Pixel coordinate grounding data
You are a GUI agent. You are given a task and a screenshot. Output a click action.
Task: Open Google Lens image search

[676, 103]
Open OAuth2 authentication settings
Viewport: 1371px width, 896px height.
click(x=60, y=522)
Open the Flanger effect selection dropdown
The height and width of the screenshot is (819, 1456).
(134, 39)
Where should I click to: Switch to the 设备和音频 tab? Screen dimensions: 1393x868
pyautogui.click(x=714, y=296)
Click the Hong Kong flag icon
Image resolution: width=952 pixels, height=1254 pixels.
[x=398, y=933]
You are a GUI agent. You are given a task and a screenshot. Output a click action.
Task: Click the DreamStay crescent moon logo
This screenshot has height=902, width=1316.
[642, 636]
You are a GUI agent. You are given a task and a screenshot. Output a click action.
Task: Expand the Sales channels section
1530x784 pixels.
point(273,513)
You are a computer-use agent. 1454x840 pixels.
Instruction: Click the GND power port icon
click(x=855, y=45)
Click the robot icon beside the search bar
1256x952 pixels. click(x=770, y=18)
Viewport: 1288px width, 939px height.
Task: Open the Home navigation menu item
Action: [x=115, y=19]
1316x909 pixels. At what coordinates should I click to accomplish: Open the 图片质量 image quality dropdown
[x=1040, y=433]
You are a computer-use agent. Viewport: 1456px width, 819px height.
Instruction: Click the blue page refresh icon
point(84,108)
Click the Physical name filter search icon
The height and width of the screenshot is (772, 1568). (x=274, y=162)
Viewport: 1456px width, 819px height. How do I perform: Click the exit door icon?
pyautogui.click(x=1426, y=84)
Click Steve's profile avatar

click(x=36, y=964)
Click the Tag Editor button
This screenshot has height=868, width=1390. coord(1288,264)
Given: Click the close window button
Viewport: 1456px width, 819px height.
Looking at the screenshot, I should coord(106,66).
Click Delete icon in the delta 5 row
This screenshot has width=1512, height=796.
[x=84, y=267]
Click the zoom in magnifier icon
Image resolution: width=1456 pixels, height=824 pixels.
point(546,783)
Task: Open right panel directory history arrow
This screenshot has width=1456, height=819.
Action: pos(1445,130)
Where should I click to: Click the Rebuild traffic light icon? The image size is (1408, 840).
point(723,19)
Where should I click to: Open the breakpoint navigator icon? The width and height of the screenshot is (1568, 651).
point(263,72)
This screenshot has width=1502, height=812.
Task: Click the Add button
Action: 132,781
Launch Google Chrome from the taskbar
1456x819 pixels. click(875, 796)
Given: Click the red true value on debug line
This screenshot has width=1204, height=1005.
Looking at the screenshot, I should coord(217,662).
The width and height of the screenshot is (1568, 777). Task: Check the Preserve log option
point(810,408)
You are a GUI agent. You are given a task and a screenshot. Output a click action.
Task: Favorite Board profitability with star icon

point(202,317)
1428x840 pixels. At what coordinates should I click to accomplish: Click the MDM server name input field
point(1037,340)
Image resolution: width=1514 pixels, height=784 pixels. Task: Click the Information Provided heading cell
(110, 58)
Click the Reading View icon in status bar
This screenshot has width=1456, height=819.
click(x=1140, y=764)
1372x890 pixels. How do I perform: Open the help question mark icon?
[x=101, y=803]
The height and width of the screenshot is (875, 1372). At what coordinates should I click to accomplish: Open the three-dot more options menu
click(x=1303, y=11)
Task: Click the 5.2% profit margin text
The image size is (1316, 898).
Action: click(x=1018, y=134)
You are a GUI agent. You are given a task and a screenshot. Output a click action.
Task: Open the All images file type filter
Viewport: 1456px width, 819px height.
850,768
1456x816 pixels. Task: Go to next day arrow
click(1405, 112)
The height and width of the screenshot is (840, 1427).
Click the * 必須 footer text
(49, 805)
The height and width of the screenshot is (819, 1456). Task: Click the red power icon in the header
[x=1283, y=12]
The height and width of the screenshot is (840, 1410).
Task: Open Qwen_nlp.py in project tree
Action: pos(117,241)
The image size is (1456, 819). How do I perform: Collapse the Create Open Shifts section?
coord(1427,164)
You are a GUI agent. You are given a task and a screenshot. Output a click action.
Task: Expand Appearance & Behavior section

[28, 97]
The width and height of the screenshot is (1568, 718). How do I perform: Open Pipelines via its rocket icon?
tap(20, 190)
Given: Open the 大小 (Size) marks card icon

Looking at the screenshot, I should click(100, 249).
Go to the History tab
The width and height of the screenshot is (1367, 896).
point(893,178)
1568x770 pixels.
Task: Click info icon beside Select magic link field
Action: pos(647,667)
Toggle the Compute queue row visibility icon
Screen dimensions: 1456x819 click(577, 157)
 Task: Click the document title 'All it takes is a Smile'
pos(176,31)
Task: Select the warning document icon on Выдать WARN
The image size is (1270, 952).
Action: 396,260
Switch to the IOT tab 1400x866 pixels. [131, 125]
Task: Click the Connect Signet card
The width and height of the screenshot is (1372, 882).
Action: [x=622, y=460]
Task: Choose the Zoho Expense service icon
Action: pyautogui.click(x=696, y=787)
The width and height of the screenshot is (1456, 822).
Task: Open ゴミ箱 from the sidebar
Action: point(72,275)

## [Your instructions]
Your answer must be the lines above from the one containing "This screenshot has height=902, width=1316." to the one containing "You are a computer-use agent. Viewport: 1456px", both included, restated word for word.

## [Output below]
This screenshot has height=902, width=1316.
[642, 636]
You are a GUI agent. You are given a task and a screenshot. Output a click action.
Task: Expand the Sales channels section
1530x784 pixels.
point(273,513)
You are a computer-use agent. 1454x840 pixels.
Instruction: Click the GND power port icon
click(x=855, y=45)
Click the robot icon beside the search bar
1256x952 pixels. click(x=770, y=18)
Viewport: 1288px width, 939px height.
Task: Open the Home navigation menu item
Action: [x=115, y=19]
1316x909 pixels. At what coordinates should I click to accomplish: Open the 图片质量 image quality dropdown
[x=1040, y=433]
You are a computer-use agent. Viewport: 1456px width, 819px height.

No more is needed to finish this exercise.